== Segment start ==

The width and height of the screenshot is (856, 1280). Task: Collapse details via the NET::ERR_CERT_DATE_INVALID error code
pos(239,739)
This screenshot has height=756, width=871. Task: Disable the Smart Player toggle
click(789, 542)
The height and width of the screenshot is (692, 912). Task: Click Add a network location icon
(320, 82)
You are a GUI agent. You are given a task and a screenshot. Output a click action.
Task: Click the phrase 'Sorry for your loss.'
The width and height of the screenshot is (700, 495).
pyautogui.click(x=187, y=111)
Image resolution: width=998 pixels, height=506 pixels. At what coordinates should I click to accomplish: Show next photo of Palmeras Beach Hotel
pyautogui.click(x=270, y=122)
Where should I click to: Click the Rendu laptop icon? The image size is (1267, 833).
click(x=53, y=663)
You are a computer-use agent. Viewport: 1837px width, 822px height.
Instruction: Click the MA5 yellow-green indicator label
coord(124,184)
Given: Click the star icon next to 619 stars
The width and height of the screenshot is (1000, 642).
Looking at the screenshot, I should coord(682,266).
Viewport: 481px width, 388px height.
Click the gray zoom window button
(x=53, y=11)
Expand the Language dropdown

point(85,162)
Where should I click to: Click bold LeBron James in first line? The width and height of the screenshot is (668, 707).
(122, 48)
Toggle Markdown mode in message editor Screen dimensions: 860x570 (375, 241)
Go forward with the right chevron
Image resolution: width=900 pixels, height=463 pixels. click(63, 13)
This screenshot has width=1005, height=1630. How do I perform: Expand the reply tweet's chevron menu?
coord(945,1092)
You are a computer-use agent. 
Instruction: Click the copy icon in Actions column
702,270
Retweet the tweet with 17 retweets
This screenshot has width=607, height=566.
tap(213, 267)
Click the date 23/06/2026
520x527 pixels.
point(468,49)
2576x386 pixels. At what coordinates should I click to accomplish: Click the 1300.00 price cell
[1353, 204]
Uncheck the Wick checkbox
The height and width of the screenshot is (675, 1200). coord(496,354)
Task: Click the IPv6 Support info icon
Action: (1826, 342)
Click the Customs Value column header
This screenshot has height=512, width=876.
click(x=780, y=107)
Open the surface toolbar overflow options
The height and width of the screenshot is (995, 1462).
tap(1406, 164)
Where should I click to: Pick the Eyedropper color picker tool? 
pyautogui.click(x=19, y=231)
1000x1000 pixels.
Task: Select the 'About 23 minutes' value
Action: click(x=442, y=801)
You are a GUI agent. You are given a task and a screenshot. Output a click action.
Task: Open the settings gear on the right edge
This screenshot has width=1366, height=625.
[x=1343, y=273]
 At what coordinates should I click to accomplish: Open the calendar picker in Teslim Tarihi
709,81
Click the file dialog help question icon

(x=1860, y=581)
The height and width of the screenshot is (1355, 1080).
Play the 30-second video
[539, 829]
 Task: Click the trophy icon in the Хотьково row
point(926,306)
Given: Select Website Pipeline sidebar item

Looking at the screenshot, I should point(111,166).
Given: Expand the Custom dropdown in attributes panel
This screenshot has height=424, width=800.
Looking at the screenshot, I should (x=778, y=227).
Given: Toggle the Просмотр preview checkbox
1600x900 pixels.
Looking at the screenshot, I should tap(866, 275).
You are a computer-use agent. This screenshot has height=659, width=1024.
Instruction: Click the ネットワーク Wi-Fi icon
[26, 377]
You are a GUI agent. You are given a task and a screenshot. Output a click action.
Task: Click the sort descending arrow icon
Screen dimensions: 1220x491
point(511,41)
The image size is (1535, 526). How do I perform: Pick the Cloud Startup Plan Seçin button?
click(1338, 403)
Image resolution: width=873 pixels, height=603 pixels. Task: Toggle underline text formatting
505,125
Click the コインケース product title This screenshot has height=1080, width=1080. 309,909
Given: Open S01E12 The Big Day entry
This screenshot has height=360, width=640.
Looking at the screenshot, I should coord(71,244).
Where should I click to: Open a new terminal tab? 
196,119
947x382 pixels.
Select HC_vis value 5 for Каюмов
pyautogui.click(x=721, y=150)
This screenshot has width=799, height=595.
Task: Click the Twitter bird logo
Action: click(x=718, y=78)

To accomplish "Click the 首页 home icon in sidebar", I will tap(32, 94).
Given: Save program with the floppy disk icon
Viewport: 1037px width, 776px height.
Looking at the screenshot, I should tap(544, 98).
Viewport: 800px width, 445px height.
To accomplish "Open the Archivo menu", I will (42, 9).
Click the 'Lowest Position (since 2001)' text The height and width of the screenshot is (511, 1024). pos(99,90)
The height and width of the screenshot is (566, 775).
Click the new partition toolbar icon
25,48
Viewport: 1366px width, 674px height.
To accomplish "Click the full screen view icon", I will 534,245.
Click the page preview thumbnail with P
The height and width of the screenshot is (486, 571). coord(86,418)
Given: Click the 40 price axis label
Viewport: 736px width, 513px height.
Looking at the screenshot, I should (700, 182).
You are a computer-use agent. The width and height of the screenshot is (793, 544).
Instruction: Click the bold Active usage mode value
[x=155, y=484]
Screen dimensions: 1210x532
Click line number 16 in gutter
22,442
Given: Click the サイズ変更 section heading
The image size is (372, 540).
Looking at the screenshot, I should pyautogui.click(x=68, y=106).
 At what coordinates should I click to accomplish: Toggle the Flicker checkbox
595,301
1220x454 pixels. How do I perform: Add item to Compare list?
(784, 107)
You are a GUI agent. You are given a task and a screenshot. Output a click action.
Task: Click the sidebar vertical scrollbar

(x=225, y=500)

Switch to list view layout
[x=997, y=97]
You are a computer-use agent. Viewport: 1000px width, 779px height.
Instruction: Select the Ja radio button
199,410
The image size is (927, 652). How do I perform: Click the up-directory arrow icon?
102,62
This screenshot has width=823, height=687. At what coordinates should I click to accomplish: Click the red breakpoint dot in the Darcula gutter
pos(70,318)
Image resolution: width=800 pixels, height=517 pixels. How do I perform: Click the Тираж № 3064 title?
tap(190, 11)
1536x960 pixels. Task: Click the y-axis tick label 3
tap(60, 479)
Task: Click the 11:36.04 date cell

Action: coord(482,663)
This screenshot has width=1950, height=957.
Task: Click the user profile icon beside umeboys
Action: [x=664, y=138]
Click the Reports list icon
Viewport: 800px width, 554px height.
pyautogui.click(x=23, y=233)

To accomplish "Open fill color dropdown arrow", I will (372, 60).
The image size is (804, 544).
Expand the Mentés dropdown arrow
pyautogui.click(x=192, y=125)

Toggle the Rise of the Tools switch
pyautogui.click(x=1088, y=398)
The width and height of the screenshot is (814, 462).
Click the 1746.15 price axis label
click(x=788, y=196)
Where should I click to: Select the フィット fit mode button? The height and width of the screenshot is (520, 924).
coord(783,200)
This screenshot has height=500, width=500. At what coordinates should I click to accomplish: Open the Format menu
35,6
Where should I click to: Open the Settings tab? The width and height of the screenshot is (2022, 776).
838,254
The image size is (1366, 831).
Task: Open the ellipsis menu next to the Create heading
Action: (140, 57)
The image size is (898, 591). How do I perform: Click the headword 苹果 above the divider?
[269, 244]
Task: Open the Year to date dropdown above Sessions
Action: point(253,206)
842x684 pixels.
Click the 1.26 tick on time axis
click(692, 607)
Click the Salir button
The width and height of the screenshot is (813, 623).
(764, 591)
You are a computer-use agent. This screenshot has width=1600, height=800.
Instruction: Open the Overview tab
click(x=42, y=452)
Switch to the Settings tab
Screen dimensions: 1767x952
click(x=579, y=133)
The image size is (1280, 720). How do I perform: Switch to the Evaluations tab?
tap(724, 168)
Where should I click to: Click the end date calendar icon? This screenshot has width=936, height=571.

== Segment end ==

**Exercise prompt:** Each line of the records above that includes the string "will" should be counted. Report the total alone.

**Output for this exercise:** 4